10 Steps to Clean Boating

  1. Become environmentally active - Understand how clean water and a healthy environment help us all to enjoy better boating, swimming and fishing. Decide to be part of the solution, not the problem.

  2. Know your environment - Read about and observe the diversity of nature around you: marsh, beach, shellfish, fish, birds, bottom life. Become familiar with the environment regulations of your state and marina, boatyard or yacht.
  3. Know your boat - Find every source of potential pollution from your boat, and understand that each is quite easy to control. Common types of pollution include: engine oil drips into the bilge, trash tossed or blown overboard, fuel squirts out of the fuel tank vent, or overflows when topping off.
  4. Prevent boat pollution from happening - It is always easier to prevent problems than to clean them up. Make a list of pollutants you can control, and what will be done. It may be helpful to post the list for your crew and guests to read. A briefing by the captain, before casting off, is the simplest, cheapest and most effective way to prevent boat pollution.
  5. Litter control - Have trash and recycling bags handy. Bring back what you take out. Recycle as much as possible. Trash and litter spoil boating for everyone, so urge other boats to also pick it up and bring it back. Ask smokers to put butts in ashtrays, not to flick them overboard. Speak out when someone forgets; ask them to pick up whatever they tossed, even if it means coming about and retrieving a drifting sandwich bag.

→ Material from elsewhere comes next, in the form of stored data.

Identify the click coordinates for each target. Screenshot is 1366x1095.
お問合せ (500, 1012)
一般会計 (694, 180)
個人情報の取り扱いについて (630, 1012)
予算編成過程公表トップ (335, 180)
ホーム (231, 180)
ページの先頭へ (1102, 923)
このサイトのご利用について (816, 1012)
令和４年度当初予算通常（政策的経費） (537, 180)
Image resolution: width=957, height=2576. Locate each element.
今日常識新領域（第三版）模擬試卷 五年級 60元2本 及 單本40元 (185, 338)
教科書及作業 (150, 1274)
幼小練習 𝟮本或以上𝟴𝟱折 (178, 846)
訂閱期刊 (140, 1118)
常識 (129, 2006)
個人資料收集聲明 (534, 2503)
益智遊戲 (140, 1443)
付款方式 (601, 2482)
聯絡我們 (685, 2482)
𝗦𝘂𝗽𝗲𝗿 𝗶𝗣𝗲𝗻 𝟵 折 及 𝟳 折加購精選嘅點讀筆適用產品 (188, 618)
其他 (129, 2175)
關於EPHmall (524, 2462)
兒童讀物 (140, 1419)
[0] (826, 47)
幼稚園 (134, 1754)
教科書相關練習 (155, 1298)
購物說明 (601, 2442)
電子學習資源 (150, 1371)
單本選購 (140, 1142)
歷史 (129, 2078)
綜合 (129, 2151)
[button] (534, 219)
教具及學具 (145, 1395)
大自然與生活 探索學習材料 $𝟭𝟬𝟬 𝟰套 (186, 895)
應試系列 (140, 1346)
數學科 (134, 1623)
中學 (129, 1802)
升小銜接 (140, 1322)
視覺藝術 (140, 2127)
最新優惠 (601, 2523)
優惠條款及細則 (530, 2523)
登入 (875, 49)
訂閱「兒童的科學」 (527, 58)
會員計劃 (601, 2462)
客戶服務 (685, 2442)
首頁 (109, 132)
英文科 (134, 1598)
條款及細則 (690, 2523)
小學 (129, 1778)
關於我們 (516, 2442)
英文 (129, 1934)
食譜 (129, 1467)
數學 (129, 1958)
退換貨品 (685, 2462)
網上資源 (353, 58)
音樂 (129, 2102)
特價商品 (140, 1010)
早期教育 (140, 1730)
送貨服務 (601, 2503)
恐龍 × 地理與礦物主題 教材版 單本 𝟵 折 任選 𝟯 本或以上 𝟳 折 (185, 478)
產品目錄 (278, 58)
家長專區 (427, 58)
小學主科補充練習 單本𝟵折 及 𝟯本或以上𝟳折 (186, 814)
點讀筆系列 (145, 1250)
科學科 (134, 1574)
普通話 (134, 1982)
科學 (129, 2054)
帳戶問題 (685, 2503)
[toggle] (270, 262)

  6. Fuel and oil spills - Install a fuel/air separator on your boat's vent line of the built-in fuel tank. Keep an inexpensive petroleum absorption pad/pillow tied down in the bilge to catch any oil drops. When a small fuel spill happens, sop it up with an absorption pad; if gasoline, as a safety measure, let the pad air out on deck until dry. Recycle all used engine oil and antifreeze/coolant.
  7. Sewage - No one's favorite subject, but it still needs control. If you use a portable toilet, take it ashore and empty it into a toilet or a special portable toilet dump station in the marina. If your toilet is a MSD Type I or II flow-through treatment type, keep it working properly. If it is a holding tank MSD Type III, pump it out regularly, but never overboard; Y valves can only legally be used on salt water if beyond three miles offshore - never on fresh water.
  8. Boat cleaning - Use minimal amounts of chemical cleaners. Buy only those rated as "green", or biodegradable; avoid cleaners with dangerous warnings about skin or eye contact. Whenever sanding tops or bottoms, don't let the chips and dust fall on the ground to be eventually washed into the water; rent a dustless sander for a faster, cleaner job.
  9. Help clean dirty waterways and shores - Look around the marina and where you like to go boating. Tell the marina manager about any problems you observe. Can you do something to clean and improve the environment? Is there litter that can be picked up, or problems which need the attention of others? Invite other boaters to help you clean up a shore or beach.
  10. Tell others how boating waters are getting cleaner - Yes, they really are cleaner in most places in America. But this only happens when we take responsibility for our share of pollution. Talk with other boaters about the importance of clean boating.